Copy the lines from the entries below verbatim, beginning at the line that contains "Where should I click to: Click the Sentry" and stopping after the line that contains "click(x=809, y=903)".
─── SUPPLIED INFORMATION
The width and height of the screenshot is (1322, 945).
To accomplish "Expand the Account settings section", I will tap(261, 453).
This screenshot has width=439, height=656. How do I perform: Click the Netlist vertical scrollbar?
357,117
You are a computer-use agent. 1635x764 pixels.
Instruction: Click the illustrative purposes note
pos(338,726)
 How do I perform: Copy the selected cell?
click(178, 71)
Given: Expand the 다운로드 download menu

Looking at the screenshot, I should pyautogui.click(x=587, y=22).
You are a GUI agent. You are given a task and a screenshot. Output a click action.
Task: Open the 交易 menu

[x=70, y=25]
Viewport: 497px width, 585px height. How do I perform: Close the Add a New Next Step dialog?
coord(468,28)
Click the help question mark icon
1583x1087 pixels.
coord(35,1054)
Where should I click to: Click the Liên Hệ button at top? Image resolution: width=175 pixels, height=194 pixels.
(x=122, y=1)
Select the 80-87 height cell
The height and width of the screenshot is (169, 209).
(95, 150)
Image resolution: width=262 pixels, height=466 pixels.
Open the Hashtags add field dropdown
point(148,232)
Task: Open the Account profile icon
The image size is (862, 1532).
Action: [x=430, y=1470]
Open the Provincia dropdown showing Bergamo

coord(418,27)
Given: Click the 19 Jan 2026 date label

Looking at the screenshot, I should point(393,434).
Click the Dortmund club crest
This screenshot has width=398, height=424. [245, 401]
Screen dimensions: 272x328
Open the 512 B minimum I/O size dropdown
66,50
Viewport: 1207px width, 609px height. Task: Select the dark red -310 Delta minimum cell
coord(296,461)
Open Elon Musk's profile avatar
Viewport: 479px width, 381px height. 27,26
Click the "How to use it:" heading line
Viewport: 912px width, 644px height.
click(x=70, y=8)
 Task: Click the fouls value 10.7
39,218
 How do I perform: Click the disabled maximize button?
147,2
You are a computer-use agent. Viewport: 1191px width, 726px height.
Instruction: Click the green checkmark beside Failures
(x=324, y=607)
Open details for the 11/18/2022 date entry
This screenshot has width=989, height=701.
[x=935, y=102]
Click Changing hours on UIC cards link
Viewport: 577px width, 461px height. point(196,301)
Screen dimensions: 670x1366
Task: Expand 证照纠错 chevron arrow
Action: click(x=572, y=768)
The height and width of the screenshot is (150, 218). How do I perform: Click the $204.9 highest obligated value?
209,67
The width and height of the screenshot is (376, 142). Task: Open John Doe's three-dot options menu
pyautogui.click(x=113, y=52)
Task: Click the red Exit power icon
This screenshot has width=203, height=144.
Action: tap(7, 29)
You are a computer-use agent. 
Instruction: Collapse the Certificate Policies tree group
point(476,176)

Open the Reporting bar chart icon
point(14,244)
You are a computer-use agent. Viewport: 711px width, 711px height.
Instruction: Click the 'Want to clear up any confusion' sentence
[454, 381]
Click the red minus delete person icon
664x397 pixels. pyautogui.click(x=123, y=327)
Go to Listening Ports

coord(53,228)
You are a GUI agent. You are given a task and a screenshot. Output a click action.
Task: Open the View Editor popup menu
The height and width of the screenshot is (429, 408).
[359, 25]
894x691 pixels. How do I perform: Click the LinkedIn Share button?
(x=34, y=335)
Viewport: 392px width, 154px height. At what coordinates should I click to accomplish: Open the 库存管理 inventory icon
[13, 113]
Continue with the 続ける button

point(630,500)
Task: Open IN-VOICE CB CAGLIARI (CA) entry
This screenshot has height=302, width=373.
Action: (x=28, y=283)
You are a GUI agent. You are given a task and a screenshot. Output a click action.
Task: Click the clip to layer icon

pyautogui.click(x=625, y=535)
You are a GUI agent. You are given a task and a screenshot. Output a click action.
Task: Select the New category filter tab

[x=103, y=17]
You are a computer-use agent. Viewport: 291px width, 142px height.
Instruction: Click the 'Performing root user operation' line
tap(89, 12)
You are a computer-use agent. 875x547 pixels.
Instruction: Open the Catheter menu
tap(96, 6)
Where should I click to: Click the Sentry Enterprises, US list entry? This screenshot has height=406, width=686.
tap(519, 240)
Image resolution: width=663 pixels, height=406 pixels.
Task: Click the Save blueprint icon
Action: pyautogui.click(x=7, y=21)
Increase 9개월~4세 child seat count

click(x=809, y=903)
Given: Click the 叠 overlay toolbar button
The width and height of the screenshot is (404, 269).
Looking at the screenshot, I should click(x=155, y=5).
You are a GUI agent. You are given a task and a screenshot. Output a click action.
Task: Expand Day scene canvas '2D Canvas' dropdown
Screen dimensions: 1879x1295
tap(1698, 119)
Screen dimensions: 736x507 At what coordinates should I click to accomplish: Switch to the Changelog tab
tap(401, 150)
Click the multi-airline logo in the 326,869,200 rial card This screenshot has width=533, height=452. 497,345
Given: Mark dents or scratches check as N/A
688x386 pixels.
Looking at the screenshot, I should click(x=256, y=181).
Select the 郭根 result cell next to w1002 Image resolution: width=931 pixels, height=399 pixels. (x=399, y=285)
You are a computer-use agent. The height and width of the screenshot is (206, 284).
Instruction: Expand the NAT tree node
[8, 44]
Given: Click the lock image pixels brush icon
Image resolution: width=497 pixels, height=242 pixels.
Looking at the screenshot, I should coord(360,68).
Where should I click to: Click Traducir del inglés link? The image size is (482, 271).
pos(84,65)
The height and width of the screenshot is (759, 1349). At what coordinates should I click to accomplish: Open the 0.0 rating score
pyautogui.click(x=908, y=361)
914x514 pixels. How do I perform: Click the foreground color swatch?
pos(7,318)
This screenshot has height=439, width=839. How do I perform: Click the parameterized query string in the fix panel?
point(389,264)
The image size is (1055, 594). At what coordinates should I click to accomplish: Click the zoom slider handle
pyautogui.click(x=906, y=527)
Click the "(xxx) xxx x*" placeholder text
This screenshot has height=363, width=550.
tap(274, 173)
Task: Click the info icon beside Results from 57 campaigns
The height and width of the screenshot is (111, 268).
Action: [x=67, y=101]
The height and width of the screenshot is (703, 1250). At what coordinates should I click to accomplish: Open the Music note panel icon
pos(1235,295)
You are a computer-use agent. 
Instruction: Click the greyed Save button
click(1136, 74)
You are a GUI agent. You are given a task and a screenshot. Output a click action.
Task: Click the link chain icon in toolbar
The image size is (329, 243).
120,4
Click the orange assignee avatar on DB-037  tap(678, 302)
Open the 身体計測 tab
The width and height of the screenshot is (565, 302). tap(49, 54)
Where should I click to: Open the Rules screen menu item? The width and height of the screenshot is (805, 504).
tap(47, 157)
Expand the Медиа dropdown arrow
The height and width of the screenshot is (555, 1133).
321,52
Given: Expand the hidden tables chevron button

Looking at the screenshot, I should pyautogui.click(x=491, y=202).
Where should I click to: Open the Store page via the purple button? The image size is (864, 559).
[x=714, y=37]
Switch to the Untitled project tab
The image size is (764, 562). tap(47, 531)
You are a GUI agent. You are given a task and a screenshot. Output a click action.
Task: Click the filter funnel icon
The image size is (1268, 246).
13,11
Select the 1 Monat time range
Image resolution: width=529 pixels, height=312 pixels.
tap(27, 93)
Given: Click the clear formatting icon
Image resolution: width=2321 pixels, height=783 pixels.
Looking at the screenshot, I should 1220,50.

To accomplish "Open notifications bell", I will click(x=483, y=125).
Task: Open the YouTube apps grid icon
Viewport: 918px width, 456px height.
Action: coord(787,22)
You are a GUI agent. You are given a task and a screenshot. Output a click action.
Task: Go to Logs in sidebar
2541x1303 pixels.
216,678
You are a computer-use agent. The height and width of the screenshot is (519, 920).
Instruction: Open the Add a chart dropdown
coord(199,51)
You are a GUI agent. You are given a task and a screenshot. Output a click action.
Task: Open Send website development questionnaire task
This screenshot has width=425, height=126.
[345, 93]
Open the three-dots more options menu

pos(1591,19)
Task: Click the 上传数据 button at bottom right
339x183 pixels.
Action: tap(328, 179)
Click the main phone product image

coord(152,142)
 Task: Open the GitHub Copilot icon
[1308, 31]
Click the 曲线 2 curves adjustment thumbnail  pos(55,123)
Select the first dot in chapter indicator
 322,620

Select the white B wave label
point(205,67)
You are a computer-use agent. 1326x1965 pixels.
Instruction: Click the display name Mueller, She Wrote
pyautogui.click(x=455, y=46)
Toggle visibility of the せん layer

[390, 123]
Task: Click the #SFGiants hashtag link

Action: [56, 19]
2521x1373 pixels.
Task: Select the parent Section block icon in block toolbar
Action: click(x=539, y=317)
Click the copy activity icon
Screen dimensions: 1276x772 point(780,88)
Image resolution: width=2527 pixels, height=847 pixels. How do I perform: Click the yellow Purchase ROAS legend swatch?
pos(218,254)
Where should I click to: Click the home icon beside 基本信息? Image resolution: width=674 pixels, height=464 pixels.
──────
* [EXERCISE RESPONSE]:
Where should I click to: Click the Sentry Enterprises, US list entry? This screenshot has height=406, width=686.
tap(519, 240)
Image resolution: width=663 pixels, height=406 pixels.
Task: Click the Save blueprint icon
Action: pyautogui.click(x=7, y=21)
Increase 9개월~4세 child seat count

click(x=809, y=903)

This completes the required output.